Selon l’article L.4162-1 du Code du travail, les employeurs d’au moins cinquante salariés (…) engagent une négociation d’un accord en faveur de la prévention des effets de l’exposition aux facteurs de risques professionnels mentionnés à l’article L.4161-1 :
Soit lorsqu’ils emploient, au moins 25 % de salariés déclarés exposés au titre du compte professionnel de prévention (C2P) (salariés exposés au-delà des seuils réglementaires à l’un des 6 facteurs de risque) ;
Soit lorsque leur sinistralité au titre des accidents du travail et des maladies professionnelles est supérieure à un taux de 0,25.
Au 31 décembre 2023, 33 collaborateurs sur 76 collaborateurs sont exposés aux facteurs de risque, soit
43.42% des salariés.
L’entreprise a donc l’obligation de négocier un nouvel accord en faveur de la prévention des effets de l’exposition aux facteurs de risques professionnels.
Ce nouvel accord vise à définir des actions concrètes de prévention des effets de l’exposition des salariés à certains facteurs de risques professionnels et à assurer leur suivi.

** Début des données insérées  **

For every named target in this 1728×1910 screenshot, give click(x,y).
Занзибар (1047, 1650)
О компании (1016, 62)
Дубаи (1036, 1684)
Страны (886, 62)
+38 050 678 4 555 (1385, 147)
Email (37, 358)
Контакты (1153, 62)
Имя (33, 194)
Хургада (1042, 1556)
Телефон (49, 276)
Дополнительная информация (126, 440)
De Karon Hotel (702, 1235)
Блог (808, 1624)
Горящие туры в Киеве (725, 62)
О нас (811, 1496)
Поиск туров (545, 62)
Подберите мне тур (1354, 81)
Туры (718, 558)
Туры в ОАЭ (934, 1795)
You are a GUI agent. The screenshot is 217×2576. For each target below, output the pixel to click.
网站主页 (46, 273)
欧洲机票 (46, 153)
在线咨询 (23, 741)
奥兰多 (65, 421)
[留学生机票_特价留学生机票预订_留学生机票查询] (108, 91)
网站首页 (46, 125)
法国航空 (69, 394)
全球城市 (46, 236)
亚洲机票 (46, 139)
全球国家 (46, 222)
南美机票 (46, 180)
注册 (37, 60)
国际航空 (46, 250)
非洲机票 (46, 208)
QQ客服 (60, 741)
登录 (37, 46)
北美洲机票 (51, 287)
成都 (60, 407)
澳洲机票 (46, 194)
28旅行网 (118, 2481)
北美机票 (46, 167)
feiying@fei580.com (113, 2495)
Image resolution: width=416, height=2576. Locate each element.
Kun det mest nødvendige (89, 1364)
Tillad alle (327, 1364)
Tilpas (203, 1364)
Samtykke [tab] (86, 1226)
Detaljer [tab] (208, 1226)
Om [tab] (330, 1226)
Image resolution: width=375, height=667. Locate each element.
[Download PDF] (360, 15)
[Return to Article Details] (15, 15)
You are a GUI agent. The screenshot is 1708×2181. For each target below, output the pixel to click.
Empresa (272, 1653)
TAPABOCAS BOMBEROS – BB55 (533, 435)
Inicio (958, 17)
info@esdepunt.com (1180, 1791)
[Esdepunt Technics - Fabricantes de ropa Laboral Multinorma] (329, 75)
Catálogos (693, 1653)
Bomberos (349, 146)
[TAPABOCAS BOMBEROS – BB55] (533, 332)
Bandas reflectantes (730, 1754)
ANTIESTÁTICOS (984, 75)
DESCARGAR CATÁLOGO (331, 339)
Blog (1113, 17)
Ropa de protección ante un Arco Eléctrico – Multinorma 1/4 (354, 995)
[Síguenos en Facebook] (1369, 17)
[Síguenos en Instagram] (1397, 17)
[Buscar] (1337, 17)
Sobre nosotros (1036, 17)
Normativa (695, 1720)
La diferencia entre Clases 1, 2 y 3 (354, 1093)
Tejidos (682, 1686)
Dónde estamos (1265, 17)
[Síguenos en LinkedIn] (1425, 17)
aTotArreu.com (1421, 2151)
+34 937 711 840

Cet accord s’appuie sur un diagnostic préalable des expositions aux facteurs de risques professionnels dans l’entreprise.
Pour que le présent accord soit efficace, il est rappelé que l’implication de tous les acteurs est nécessaire: la Direction, les chefs de service, le référent santé et sécurité, les membres du CSE, mais également les salariés.
Les signataires rappellent que cet accord intervient en lien avec les actions mises en œuvre dans le cadre de l’évaluation des risques.
Article 1 : Objet
Par cet accord, les parties affirment leur volonté de voir se développer, dans chaque activité, des actions concrètes pour prévenir la pénibilité des tâches ou des situations de travail identifiée comme telle dans l'entreprise et la supprimer ou, à défaut, la réduire.
Article 2 : Champ d’application
Le présent accord est applicable à tous les collaborateurs(trices) détenant un contrat de travail à durée déterminée ou à durée indéterminée de l’entreprise.
Article 3 : Diagnostic préalable sur l’exposition aux facteurs de risques professionnels
Le présent accord est conclu sur la base d’un diagnostic préalable des facteurs de risques professionnels dans l’entreprise identifiés à l’occasion de l’évaluation des risques.
Article 3.1 : Rappel des définitions des facteurs de risques professionnels
Les facteurs de risques professionnels liés à la pénibilité sont définis à l’article L.4161-1 du Code du travail comme provenant des contraintes physiques marquées, un environnement physique agressif ou à certains rythmes de travail.
Les articles L.4163-1 et D.4163-2 du Code du travail listent les facteurs de risques professionnels et les seuils d’exposition liés à chacun de ces facteurs au-delà desquels l’exposition ouvre droit à l’acquisition de points sur le Compte professionnel de prévention (C2P), après application des mesures de protection collective et individuelle.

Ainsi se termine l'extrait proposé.